◆ WORK REQUIRED
Would you copy out only the lines from the one with "The width and height of the screenshot is (1438, 404)." to the end of the records, exactly as they stand?

── SUPPLIED DATA ──

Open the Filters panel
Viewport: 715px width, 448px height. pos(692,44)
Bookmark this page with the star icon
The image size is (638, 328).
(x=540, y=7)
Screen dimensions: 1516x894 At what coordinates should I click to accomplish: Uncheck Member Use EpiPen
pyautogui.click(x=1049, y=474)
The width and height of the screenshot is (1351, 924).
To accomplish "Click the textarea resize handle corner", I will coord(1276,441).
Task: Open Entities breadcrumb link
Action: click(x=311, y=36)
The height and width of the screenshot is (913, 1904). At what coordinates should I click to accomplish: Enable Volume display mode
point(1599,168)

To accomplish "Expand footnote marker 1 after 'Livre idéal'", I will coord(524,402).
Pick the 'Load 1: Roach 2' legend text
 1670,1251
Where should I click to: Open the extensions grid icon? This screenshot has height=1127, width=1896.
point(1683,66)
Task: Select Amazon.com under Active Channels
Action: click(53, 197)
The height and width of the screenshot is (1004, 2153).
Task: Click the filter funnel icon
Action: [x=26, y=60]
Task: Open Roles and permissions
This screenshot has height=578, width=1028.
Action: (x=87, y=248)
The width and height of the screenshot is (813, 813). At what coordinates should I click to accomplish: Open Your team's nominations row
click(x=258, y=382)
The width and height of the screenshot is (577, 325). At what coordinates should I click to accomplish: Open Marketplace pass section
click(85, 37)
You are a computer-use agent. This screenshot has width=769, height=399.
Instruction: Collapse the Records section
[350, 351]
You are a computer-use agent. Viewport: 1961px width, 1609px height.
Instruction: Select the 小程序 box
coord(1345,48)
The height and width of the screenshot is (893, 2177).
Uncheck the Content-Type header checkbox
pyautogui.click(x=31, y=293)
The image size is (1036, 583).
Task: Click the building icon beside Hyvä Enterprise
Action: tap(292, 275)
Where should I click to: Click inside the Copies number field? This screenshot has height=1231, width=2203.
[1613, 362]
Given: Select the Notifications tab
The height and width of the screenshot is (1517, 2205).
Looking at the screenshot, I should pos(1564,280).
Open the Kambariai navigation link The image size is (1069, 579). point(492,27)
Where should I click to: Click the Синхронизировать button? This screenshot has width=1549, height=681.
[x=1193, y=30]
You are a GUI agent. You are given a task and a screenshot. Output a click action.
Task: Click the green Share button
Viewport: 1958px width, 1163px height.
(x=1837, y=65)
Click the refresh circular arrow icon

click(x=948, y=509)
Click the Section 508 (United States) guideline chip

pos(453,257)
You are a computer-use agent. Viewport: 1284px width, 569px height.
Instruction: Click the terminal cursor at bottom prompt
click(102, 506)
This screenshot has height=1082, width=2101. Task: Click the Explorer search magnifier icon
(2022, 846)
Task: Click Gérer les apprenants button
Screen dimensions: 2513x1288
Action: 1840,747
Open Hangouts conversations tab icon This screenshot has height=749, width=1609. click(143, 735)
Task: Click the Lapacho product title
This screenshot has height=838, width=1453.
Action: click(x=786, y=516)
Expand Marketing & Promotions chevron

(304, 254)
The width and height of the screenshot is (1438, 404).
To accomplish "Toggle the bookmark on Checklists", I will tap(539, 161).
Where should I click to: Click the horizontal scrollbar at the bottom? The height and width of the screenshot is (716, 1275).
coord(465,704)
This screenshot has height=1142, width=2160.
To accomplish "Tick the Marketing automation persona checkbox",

───

◆ RESPONSE TO THIS EXERCISE
The width and height of the screenshot is (1438, 404).
To accomplish "Toggle the bookmark on Checklists", I will tap(539, 161).
Where should I click to: Click the horizontal scrollbar at the bottom? The height and width of the screenshot is (716, 1275).
coord(465,704)
This screenshot has height=1142, width=2160.
To accomplish "Tick the Marketing automation persona checkbox",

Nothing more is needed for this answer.